A few months ago my trainer asked if I minded lessoning with one of her younger riders. There had been a last minute schedule request. The little girl was about 12 years old. When I told her I was more than okay with it, she answered, “I thought you might be. You love kids!”
That is a true statement. Kids and horses are the reasons why I spent summers as a horse camp counselor. However, as the lesson progressed, I realized this was a different kind of experience.
The little girl and I took turns doing the three jump exercises, and while I always try my best in lessons, I felt the need to try even harder. She was watching me!
The lesson made me think about my riding skills in a less self-centric way.

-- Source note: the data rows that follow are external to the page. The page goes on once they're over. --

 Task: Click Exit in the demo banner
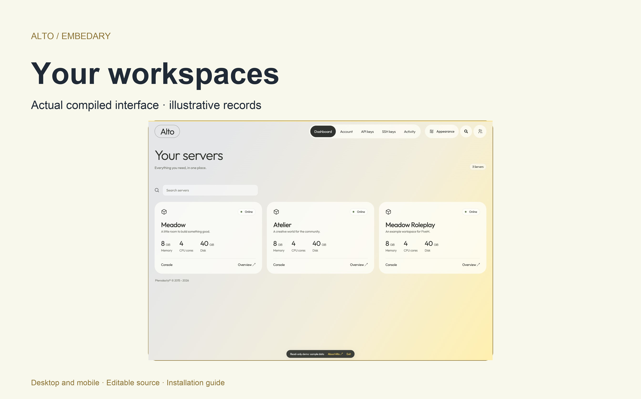tap(349, 354)
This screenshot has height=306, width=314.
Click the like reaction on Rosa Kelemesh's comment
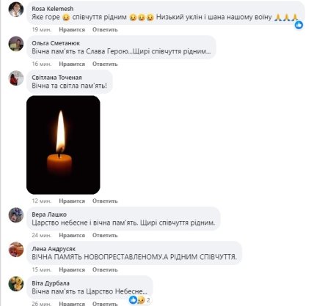(x=299, y=25)
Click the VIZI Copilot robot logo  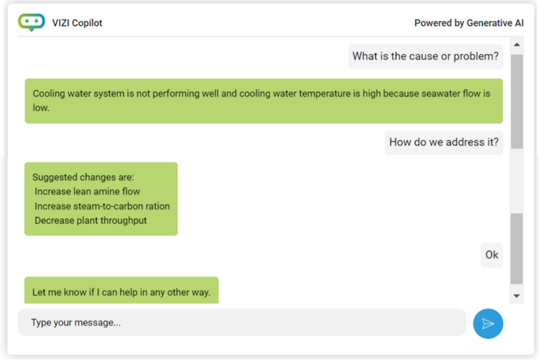tap(31, 23)
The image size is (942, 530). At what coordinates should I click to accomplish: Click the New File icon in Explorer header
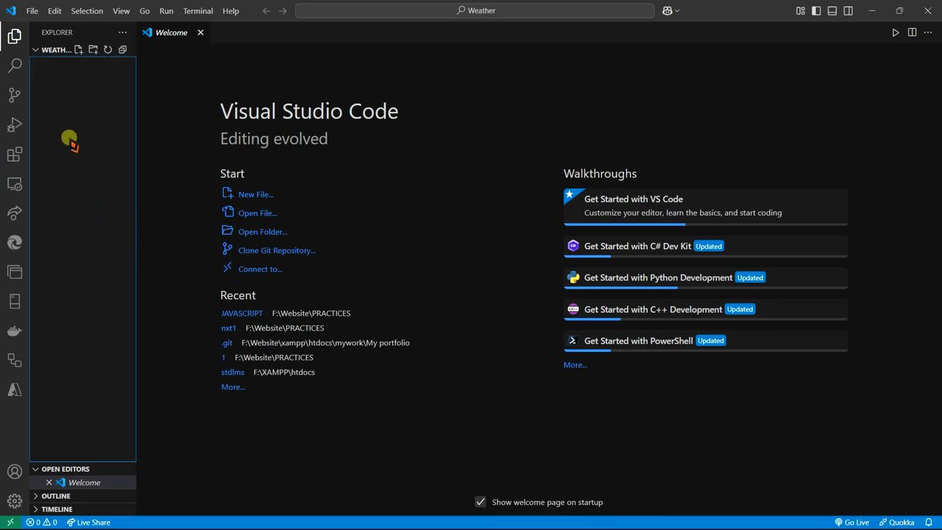point(79,50)
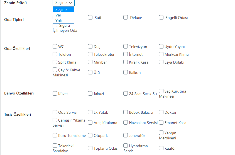Enable Uydu Yayını option
Viewport: 235px width, 155px height.
(x=161, y=46)
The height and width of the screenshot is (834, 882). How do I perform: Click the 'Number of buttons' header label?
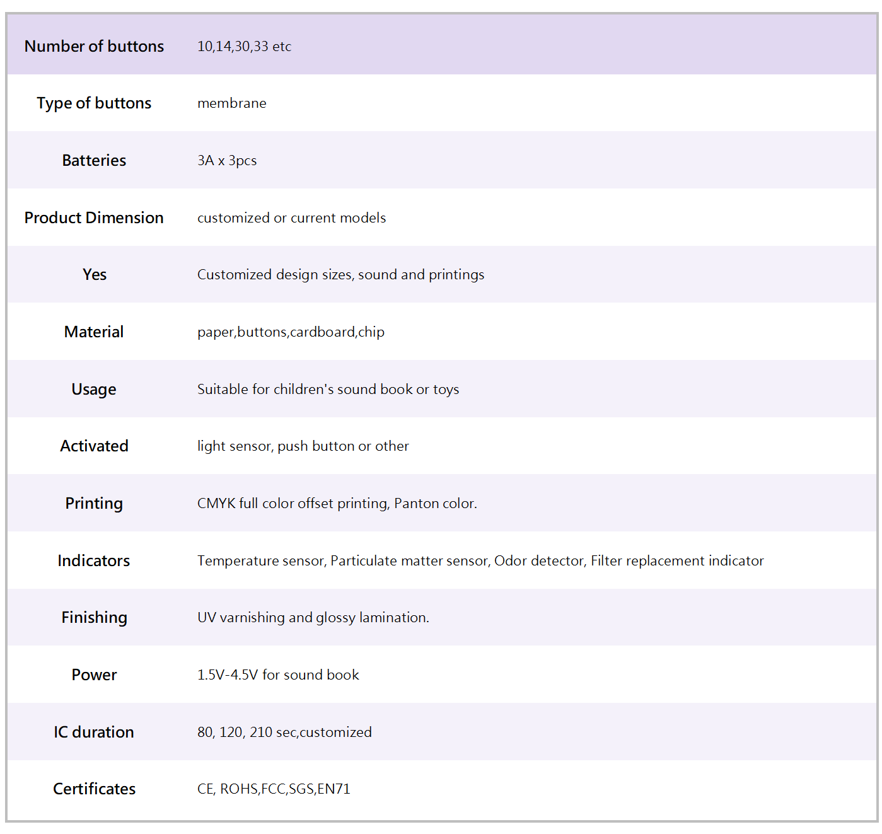94,46
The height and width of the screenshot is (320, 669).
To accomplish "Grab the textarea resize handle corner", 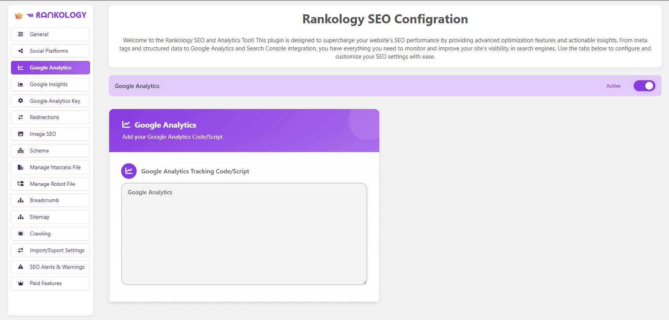I will click(x=365, y=282).
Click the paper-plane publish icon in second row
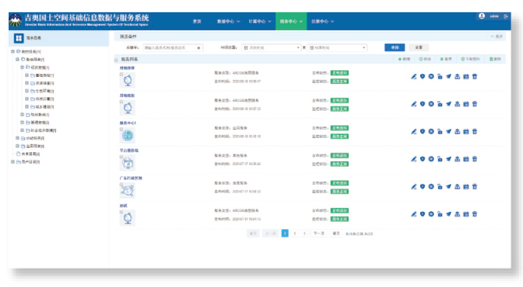The height and width of the screenshot is (287, 523). 449,104
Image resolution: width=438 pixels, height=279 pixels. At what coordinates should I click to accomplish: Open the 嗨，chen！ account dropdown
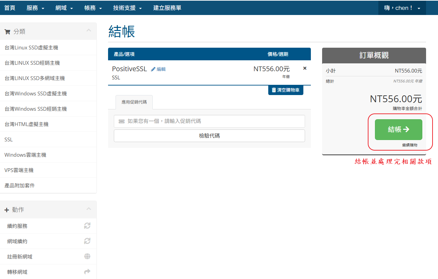click(x=402, y=8)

I’ve always strived to be a gentle rider, but it was a great lesson for me to remember that everyone, not just the horse and my trainer, can be affected by how I conduct myself.

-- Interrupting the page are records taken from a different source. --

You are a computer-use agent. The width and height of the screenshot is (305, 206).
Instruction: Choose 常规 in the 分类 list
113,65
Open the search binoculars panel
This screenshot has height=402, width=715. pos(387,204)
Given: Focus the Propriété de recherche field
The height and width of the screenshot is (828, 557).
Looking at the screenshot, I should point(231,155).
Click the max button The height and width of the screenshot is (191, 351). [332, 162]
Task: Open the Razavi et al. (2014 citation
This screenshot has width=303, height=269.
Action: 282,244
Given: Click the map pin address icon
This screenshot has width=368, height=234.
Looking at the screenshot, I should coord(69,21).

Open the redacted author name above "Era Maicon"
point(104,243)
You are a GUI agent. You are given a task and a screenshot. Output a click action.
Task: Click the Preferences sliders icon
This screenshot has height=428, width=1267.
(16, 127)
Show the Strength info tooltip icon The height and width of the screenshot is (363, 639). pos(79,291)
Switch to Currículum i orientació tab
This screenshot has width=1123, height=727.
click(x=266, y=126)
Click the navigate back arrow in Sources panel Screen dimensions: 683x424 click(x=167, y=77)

Don’t cut the corner. Don’t lean to the inside. Sit up. Don’t rush. Don’t jump up my horse’s neck.
I want to do all of those things all the time, but I’m only human, and let’s be honest – sometimes I don’t. But with this little girl watching, I felt like I HAD to. I could tell my trainer was working with her on corners and collecting herself in between fences. Only once did my trainer say, “See how Allison went around that corner? Make sure you do that with your pony, too.”
Even though I’d already resolved to be at my utmost best, that reference solidified it.
At the same time, the lesson was very humbling. The little girl was a rock star! She was eager, always listening and so, so excited to be riding. Sometimes, when the other lesson rider is doing an exercise and I’m waiting for my turn with my horse, I catch myself thinking about what I need to do when I leave the barn or marveling at the beautiful weather. While nothing is wrong with either thought, the middle of a lesson is not the time for them. I can learn from watching others sometimes even better than I can learn by performing the exercise myself.
Horseback riding is such a special sport. Riders don’t age out of the sport like gymnasts or football players typically do. We only get better with saddle time, and sometimes, that saddle time is best spent with a younger rider.
Always be positive. Always believe you can do better. And always have fun. Trust me, the moment your horse feels your positive vibes, the even better your horse will feel. There’s nothing like having a great ride, giving your horse a good pat on the neck and then noticing that sweet 12-year-old do the exact same thing to her horse only moments after you.
We’re always teachers, even when we’re the student in our lessons. Especially when we’re in lessons with kids.